[Data excerpts]
══════════════════════════════

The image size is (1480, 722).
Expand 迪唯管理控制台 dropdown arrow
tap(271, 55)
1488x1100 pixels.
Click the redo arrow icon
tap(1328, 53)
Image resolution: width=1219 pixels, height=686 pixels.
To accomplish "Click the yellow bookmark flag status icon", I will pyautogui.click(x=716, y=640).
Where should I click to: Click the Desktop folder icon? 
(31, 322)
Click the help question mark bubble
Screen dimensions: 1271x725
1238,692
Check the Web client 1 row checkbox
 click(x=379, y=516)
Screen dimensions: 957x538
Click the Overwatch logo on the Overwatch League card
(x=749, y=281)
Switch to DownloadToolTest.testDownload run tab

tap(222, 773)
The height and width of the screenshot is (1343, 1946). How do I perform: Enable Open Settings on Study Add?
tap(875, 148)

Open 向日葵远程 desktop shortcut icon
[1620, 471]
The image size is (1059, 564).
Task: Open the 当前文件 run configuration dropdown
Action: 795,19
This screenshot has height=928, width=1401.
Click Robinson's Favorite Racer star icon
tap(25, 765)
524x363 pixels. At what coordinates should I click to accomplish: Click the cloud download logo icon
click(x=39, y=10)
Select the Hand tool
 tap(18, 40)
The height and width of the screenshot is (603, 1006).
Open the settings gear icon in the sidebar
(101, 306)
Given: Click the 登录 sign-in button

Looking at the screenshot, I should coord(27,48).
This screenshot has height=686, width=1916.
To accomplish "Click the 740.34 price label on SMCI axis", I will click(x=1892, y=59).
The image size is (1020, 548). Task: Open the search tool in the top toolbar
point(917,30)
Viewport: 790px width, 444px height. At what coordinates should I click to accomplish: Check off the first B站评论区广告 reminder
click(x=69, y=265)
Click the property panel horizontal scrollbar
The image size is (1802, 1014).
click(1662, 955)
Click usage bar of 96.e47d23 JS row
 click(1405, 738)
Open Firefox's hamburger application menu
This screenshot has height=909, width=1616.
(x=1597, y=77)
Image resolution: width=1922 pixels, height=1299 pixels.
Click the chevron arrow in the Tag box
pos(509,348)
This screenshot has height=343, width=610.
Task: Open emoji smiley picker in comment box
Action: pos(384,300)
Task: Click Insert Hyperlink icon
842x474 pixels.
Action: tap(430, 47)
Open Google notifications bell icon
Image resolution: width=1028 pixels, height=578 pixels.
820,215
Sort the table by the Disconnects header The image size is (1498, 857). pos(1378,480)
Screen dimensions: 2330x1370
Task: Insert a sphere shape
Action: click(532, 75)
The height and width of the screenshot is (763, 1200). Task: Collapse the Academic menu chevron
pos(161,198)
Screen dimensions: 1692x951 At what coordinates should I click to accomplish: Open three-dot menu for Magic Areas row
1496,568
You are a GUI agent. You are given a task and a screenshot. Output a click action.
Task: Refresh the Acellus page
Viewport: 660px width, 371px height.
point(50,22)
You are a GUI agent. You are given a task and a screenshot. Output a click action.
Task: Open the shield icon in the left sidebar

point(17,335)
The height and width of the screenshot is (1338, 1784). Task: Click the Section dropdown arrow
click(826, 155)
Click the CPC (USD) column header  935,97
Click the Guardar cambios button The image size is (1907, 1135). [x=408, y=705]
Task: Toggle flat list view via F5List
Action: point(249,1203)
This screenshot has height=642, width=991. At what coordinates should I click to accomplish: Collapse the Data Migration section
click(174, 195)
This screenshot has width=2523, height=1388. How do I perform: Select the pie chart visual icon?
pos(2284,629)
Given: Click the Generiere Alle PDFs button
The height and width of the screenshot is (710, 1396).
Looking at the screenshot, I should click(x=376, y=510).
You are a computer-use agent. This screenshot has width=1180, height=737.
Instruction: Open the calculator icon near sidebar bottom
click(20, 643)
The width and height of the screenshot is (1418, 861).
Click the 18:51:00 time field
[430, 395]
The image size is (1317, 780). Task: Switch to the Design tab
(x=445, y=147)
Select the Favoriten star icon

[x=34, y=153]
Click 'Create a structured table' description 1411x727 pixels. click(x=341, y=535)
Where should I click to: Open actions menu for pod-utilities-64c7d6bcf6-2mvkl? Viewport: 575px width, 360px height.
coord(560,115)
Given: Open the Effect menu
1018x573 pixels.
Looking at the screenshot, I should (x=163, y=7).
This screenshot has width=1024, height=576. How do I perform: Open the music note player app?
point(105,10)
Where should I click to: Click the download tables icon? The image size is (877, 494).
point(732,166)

══════════════════════════════

Exercise directions: In the data above, which lines include "will"? Return those lines.

Output for this exercise:
To accomplish "Click the yellow bookmark flag status icon", I will pyautogui.click(x=716, y=640).
To accomplish "Click the 740.34 price label on SMCI axis", I will click(x=1892, y=59).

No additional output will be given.